Passage shown:
* * * *
Siem Reap Prepares for SARS Cases

A consultant from the World Health Organization’s regional headquarters in Manila traveled to Siem Reap last week to prepare the province’s international airport in the event of an outbreak of severe acute respiratory syndrome, officials said Tuesday.

Dr Kouichi Morita assisted Ministry of Health and WHO officials Friday and Saturday to establish an airport medical center and hospital isolation ward for incoming travelers who are found to suffer from symptoms of SARS, the pneumonia-like disease that has yet to come to Cambodia but has appeared in just about every other country in Southeast Asia and killed 130 globally, said the WHO’s Dr Veronique Bortolotti.

A medical screening area was established at the airport outside of the main building in order to reduce the likelihood of spreading the disease to other passengers. Patients who fail a visual survey are given masks.

“The chance of infection is least outside,” said Dr Rod Overtoon, a Unicef health adviser to Oddar Meanchey province who is working in collaboration with the WHO. “The sun’s ultraviolet light kills germs faster than inside.”

Three doctors, two nurses and two cleaning staff at the Siem Reap Children’s Hospital have been designated to deal with an outbreak, Overtoon said.

More health officials will be trained after the Khmer New Year in techniques of “barrier nursing,” a form of medical care that requires heath practitioners to wear special protective gear and avoid coming into contact with the bodily fluids of patients, Bortolotti said.

Monetary aid, in the “thousands of dollars,” has been requested from WHO’s Manila office to fund the training of Cambodian health technicians, she said.

The number of protective masks available to Phnom Penh health workers is limited, Bortolotti said, especially since doctors must wear them to assess patients even remotely suspected of carrying the potentially deadly disease.

Overtoon said Siem Reap was equipped with enough masks. Now the biggest battle is overcoming health workers’ fear of the disease, he said.
* * * *
Records supplied:
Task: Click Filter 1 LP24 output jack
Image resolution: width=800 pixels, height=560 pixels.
* * * *
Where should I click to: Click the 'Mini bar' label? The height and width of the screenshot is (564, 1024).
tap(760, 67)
* * * *
Required work:
(1) Reproduce the SARS article word for word between "Monetary aid, in" and "disease, he said.", inclusive.
(2) According to the SARS article, which staff at the Siem Reap Children's Hospital have been designated to deal with an outbreak?
The entries have no connection to the SARS article.

Activity answers:
(1)
Monetary aid, in the “thousands of dollars,” has been requested from WHO’s Manila office to fund the training of Cambodian health technicians, she said.

The number of protective masks available to Phnom Penh health workers is limited, Bortolotti said, especially since doctors must wear them to assess patients even remotely suspected of carrying the potentially deadly disease.

Overtoon said Siem Reap was equipped with enough masks. Now the biggest battle is overcoming health workers’ fear of the disease, he said.

(2) Three doctors, two nurses and two cleaning staff.